This week’s AGM of Fidelity’s China Special Situations fund proved to be an uncomfortable experience for the 62 year old veteran investor Anthony Bolton. He is famous for delivering annualised growth of 19.5% over a 28 year career (1979-2007) managing the UK Special Situations fund, turning a £1,000 investment into £147,000.
In 2009 Bolton surprised everyone with a return to fund management from retirement moving in April 2010 to Hong Kong to manage the newly created investment trust, Fidelity China Special Situations PLC. The trust was fully subscribed at £460 million on issue in April 2010 and was followed up by a second share issue in February 2011 to meet feverish investor demand, raising £167 million.
After a strong start in 2010 where it rose above its issue price of £1, it slumped in 2011. As well as declining sentiment in investing in China a series of poor investments in Chinese companies listed on the Canadian and US exchanges as evidenced by the bankruptcy of timber company, Sinoforest (and which caught out no less a hedge fund luminary than John Paulson – “Mr Subprime” too). The trust currently trades at 71p, a decline of 25% over the last year, but still valuing the trust at £471 million. It has underperformed the MSCI China index by 6-7% over the last 18 months.

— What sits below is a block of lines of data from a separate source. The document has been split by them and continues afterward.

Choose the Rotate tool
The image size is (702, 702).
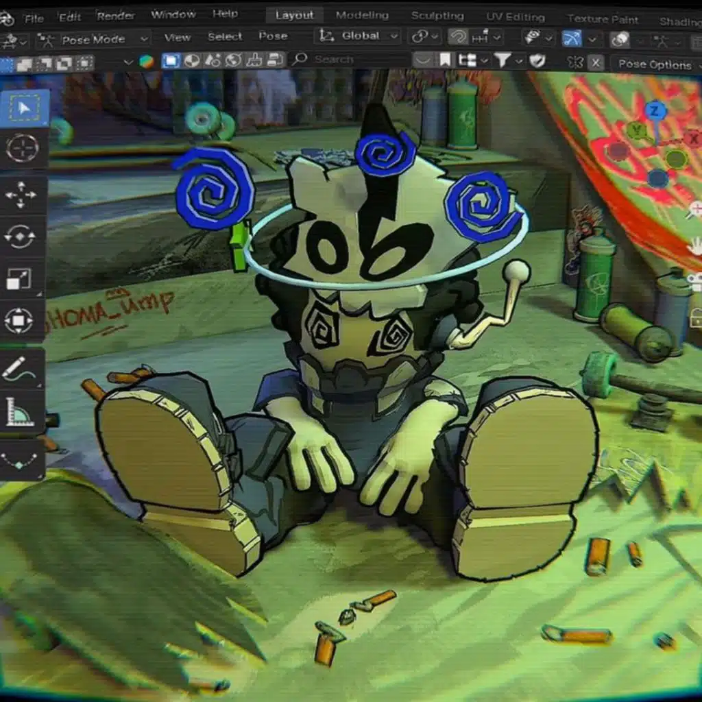(x=20, y=237)
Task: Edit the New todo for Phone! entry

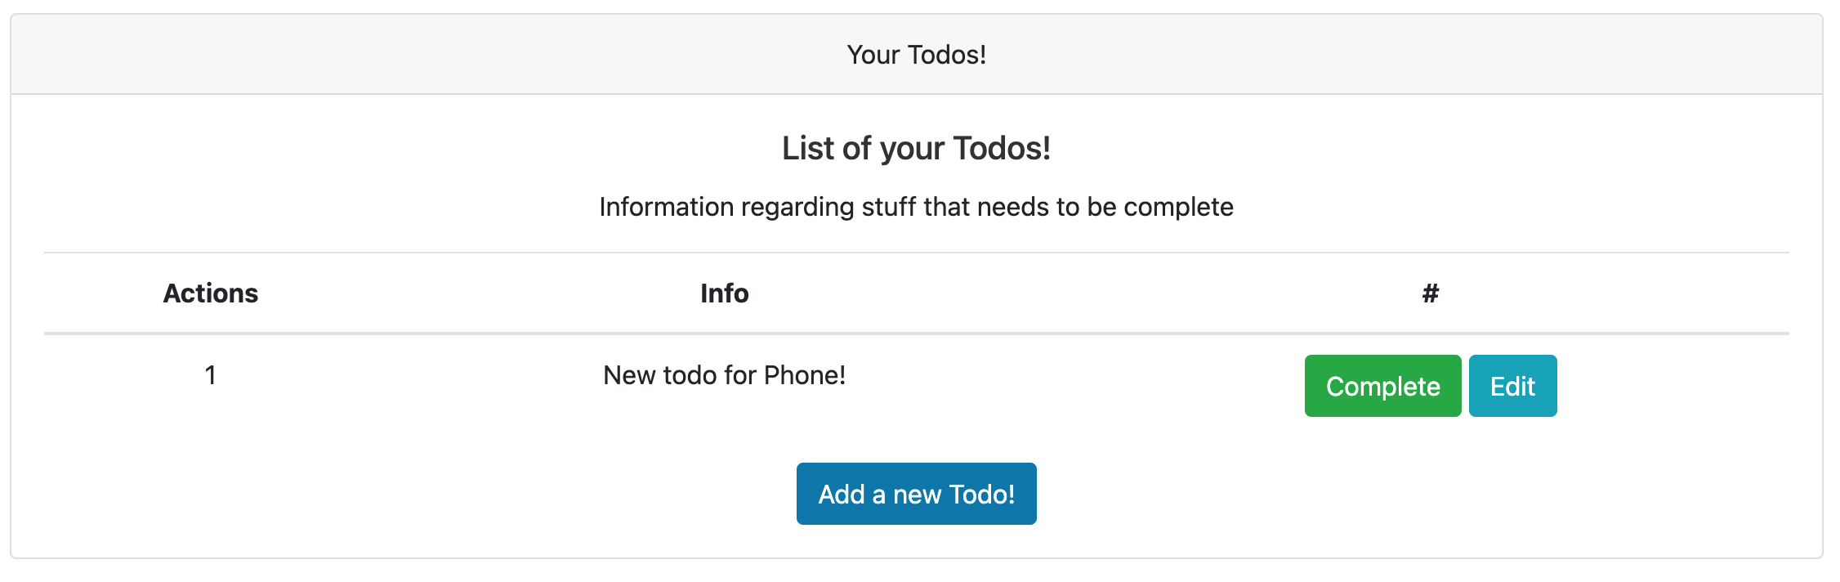Action: 1512,386
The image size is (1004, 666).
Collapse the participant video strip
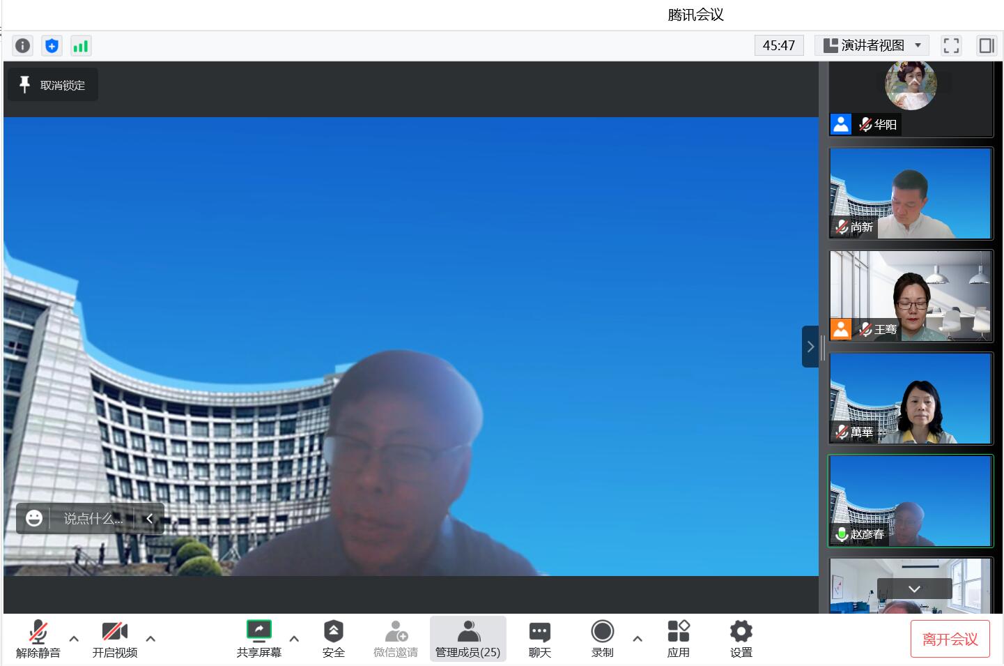pyautogui.click(x=810, y=347)
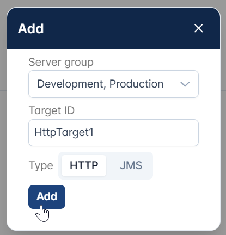The image size is (226, 235).
Task: Click empty end of Target ID field
Action: 145,133
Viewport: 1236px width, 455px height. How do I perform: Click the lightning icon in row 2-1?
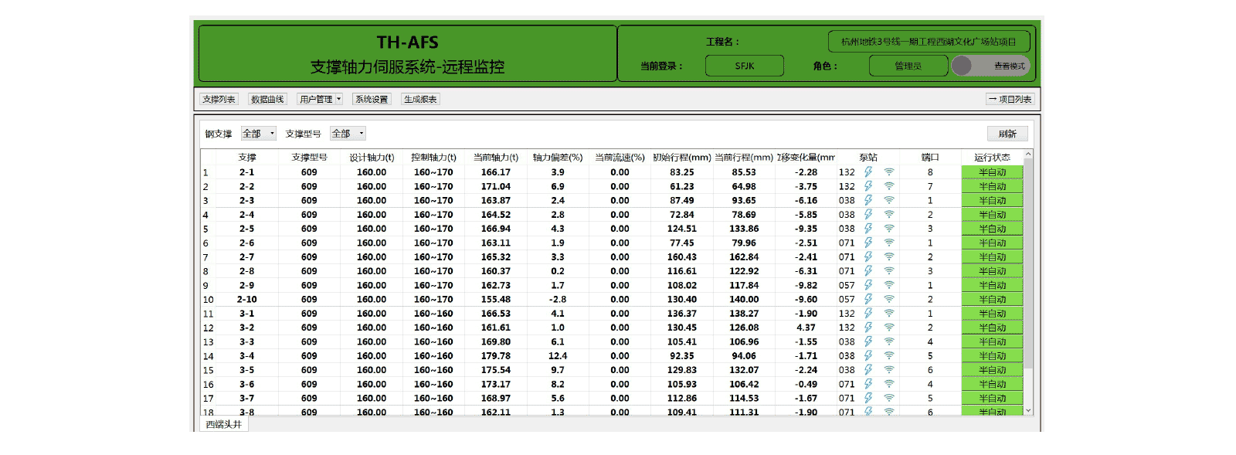pyautogui.click(x=868, y=172)
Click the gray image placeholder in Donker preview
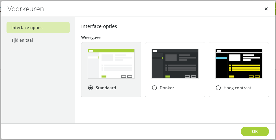This screenshot has height=140, width=276. coord(171,58)
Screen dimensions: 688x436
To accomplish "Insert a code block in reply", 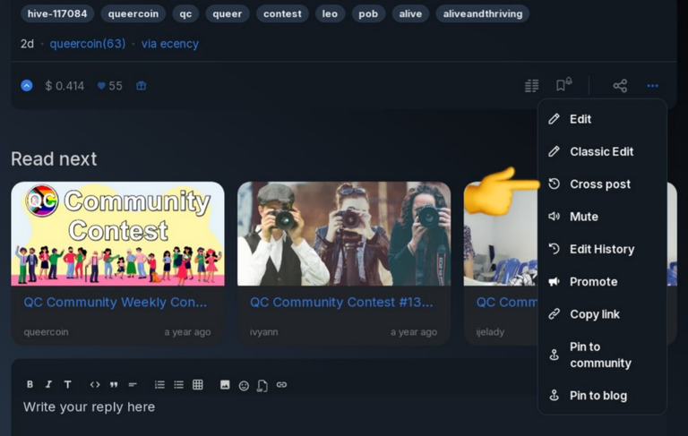I will 95,385.
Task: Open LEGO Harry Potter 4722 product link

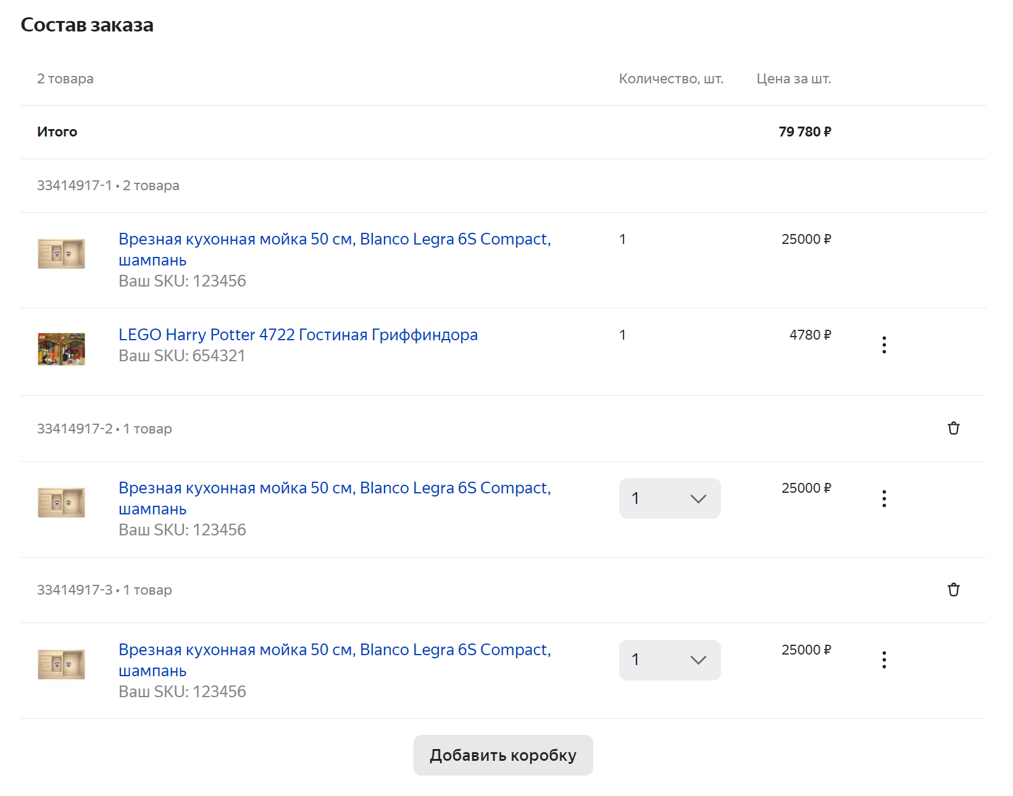Action: 298,335
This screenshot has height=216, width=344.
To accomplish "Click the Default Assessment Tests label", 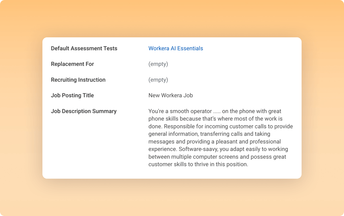I will tap(84, 49).
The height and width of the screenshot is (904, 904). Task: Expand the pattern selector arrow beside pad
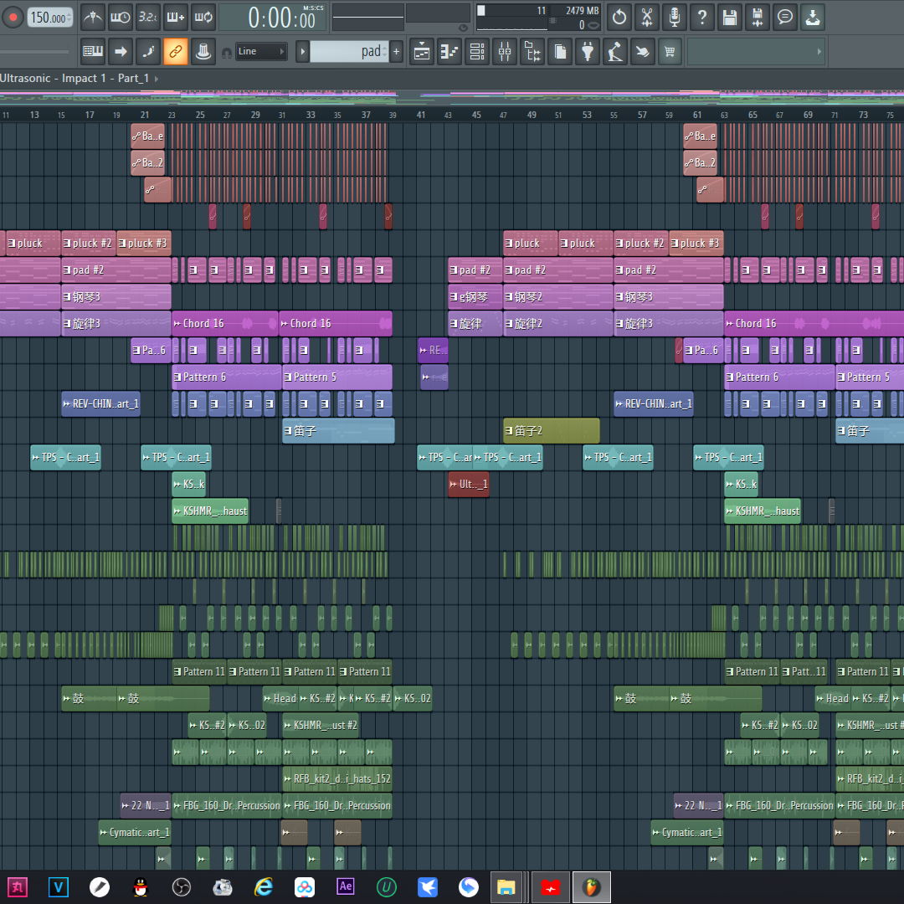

At the AGM Bolton said that the risk of a Chinese hard landing is lessening and that he still believed in the key themes of consumption and services and that the growing Chinese middle class would produce positive returns for investors, “With inflation less of a concern, China can continue to stimulate the economy.”
With the benefit of hindsight, investors should always have been wary about Bolton and China. Firstly his focus was always the UK and Europe during his career and investing in the Asian region is very different. Corporate standards are still well below that expected in the West and a degree of naivety in terms of transparency and quality of accounting practices seemed to have been a shock for Bolton. He should have retired gracefully back in 2007 instead of going on this Chinese adventure.
After hitting the lows around 70p, he may well conjure up a revival but the China Special Situations fund seems to have resorted to buying back shares in an attempt to flatter its performance (350,000 so far). Q2 earnings from Caterpillar (construction and mining equipment) and Vale (iron ore) illustrate a strong slow down in the Chinese economy, with Caterpillar forced to export equipment from China to other emerging makets. In other words, the fund is going to struggle to offset the macro economic slow down. The advice….stick to what you know!